• Task directions
Go through the listing below and output exactly the line with "Task: Click the page number input field", the line with "639x410 pixels.", and each line between; omit the rest.

• Data shown
────

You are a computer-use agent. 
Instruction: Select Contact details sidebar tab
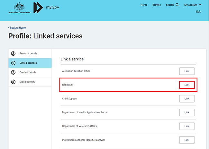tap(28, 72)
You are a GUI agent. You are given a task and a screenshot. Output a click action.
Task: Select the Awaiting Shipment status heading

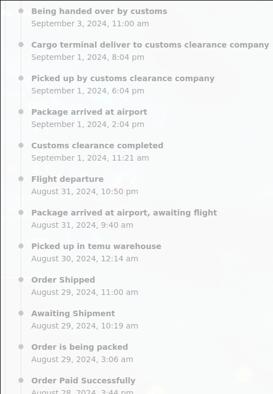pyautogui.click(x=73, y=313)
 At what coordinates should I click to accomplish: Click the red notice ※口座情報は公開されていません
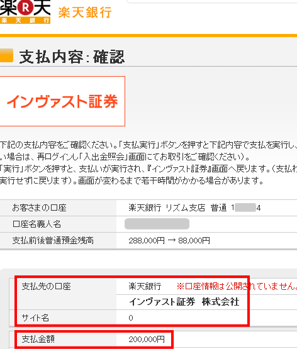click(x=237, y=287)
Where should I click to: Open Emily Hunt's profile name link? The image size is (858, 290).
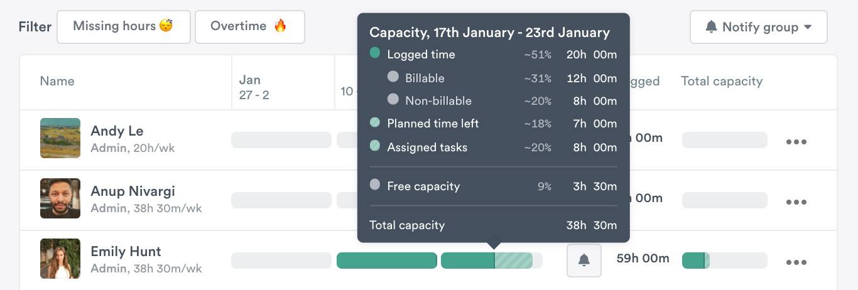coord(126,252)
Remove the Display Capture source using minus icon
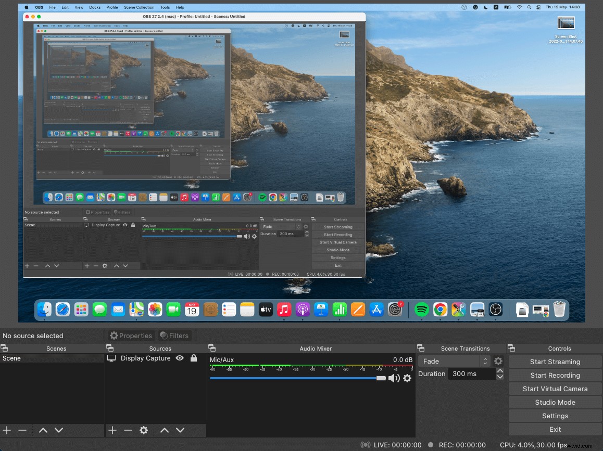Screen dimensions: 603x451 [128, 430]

────

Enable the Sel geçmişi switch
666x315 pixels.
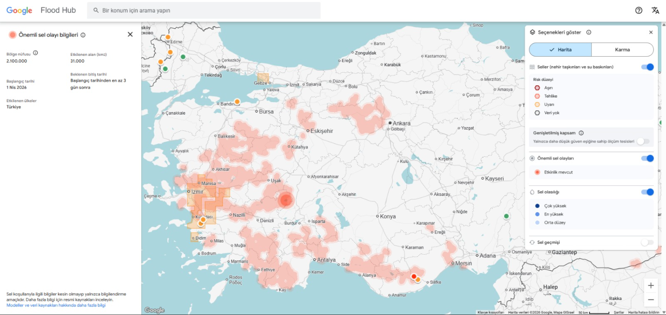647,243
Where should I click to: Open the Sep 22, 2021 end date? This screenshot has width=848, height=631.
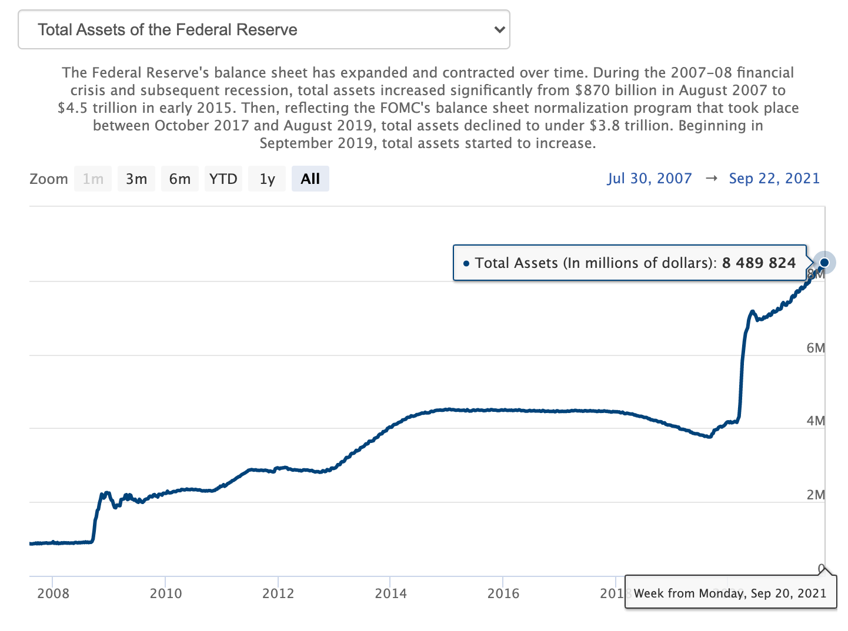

────

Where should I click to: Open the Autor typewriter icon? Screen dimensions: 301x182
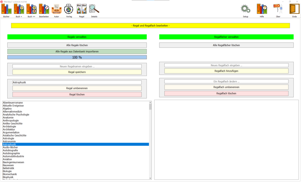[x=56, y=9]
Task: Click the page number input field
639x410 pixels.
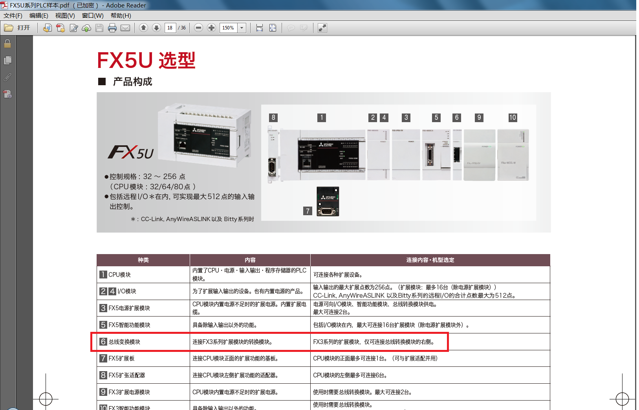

────

• Written response
Task: Click the page number input field
639x410 pixels.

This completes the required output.